§ **Предложенный отрывок**
┌────────
18 июля в Ереване состоялась церемония закрытия XII международного кинофестиваля «Золотой абрикос». Зара Абдуллаева – о конкурсных картинах и о том, что их объединяет.
«Золотой абрикос» – фестиваль, делающий ставку на чистопородное кино, собирающий в конкурсной программе (арт-директор Сусанна Аратюнян, программный директор Михаил Стамболцян) и хиты, и менее засвеченные фильмы. Право первой ночи для отбора картин лучшим кураторам давно видится архаичным. Это «право» нередко становится угрозой художественным достоинствам фильмов. Значимых или интересных картин гораздо реже случается в текущий сезон, а число фестивалей, которые необходимо насыщать, возрастает.
Нынешний конкурс объединяет – возможно, спонтанно – проблематика, волнующая абсолютно разных режиссеров. В центре каждого, избранного для конкурса фильма, не обошлось без травматического синдрома и его последствий. Личных, социальных, культурных, политических. Возможно, именно так нынешний «Абрикос» (подсознательно) отозвался на страшную дату – столетие армянского геноцида. Чтобы зрители прочувствовали и в других событийных «сюжетах» персональную боль героев, оказавшихся в чрезвычайных обстоятельствах, вполне конкретных, но при этом не исключенных (если есть хоть капля воображения или просто-напросто человеческий опыт) для каждого из нас.
«Конец зимы» молодого корейского режиссера (он родился в 1985-м) Ким Дэ-хвана – дебют экстраординарный, хотя очень скромный (в Ереване он получил второй по значимости приз – «Серебряный абрикос»), зато с родословной, лишенной подражательных позывов. Тут веет дух Одзу. О благородной – сложной – простоте этой семейной драмы я писала по горячим следам ее мировой премьеры в Берлине.
└────────
§ **Исходные данные**
┌────────
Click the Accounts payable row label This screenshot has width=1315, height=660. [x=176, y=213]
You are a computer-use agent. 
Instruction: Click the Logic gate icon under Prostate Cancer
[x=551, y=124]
└────────
§ **Набор заданий**
a. Определите, согласуются ли с текстом о кинофестивале «Золотой абрикос» следующие утверждения: (i) церемония закрытия XII фестиваля прошла в Ереване 18 июля; (ii) фильм «Конец зимы» получил в Ереване главный приз фестиваля; (iii) режиссер Ким Дэ-хван родился в 1985 году. На каждое ответьте «да» или «нет» и приведите дословную цитату из текста, которая это решает.
b. Продолжите текст о кинофестивале «Золотой абрикос», начиная после его последнего предложения.

§ **Ответы по заданиям**
a.
(i) Да: «18 июля в Ереване состоялась церемония закрытия XII международного кинофестиваля «Золотой абрикос»».
(ii) Нет: «в Ереване он получил второй по значимости приз – «Серебряный абрикос»».
(iii) Да: «он родился в 1985-м».

b.
Но любой фильм каждый раз видишь немного – или много – иначе. Провинциальный городок. Старого педагога высшей технической школы провожают на пенсию. На церемониальном событии присутствуют красавица-жена, сыновья. После официальной части – семейный обед. Молчаливый, внешне безразличный, «весь в себе» пенсионер и вполне при этом крепкий мужчина объявляет – на ровном месте, что разводится с женой. И – никакими резонами такое решение никого не удостаивает. «То, о чем нельзя говорить, следует молчать». Знаменитая формула Витгенштейна тут уместна и естественна.
Внутренняя мощь мужа и отца семейства очевидна без какого бы то ни было намека на браваду. Независимость, к обретению которой этот человек, возможно, готовился давно, наконец состоялась. Теперь он останется наедине с собой, без работы и близких. Но персонажам этого тончайшего фильма придется провести вместе два дня из-за непогоды. Снегопад запорошил дороги. Родственники не могут вернуться в Сеул. Чего стоит каждому из них новая конфигурация отношений режиссер не педалирует. Поведение, реакции персонажей обыденны и артистичны – таково здесь присутствие достовернейших исполнителей. Результат: меланхоличное, минималистское кино, обходящее фестивальные клише как вирусной угрозы.
«Проект века» Карлоса Мачадо Квинтелы – черно/белый фильм, в который режиссер внедряет фрагменты телехроники 70-х. В те полузабытые годы СССР помогал построить на Кубе больше десятка атомных электростанций. Амбициозный проект не выдержал разнообразных – не только технических – испытаний. Громадные постройки стали пространством захоронения ядерных отходов. Спустя годы в этом странном пространстве, заряженным кошмаром, регулярно проводятся операции по истреблению малярийных насекомых. Тут живет тоже странная семья: молодой человек со своим отцом и дедом.
Старики не могут избавиться от воспоминаний – ничего у них больше не осталось. Дружба, а точнее, любовь к Советскому Союзу – их персональный, не истребленный временем багаж. А бремя – только их возраст. Оживляются они, возрождая в своей убогой рутинной жизни образ Гагарина, который улыбается на телеэкране и зовет «Поехали!» Но этим кубинцам приходится ждать только смерти.
«Вулкан Икскануль» (переводится также и как «Вулкан Ишканул» или «Иксканул » ) – изумляющий дебют гватемальца Хайро Бустаменте, совершенно лишенный этноспекуляций (специальное упоминание жюри). Мы о нем тоже уже писали во время Берлинале. Заподозрить молодого режиссера в эксплуатации региональной фактуры, натуры невозможно даже при таком желании. Это трагическое, несентиментальное кино с отменно (для первой картины) проработанными характерами и поразительными актерами. О Бустаменте, учившемся в Париже и Риме, фестивали будут теперь следить с пристрастием.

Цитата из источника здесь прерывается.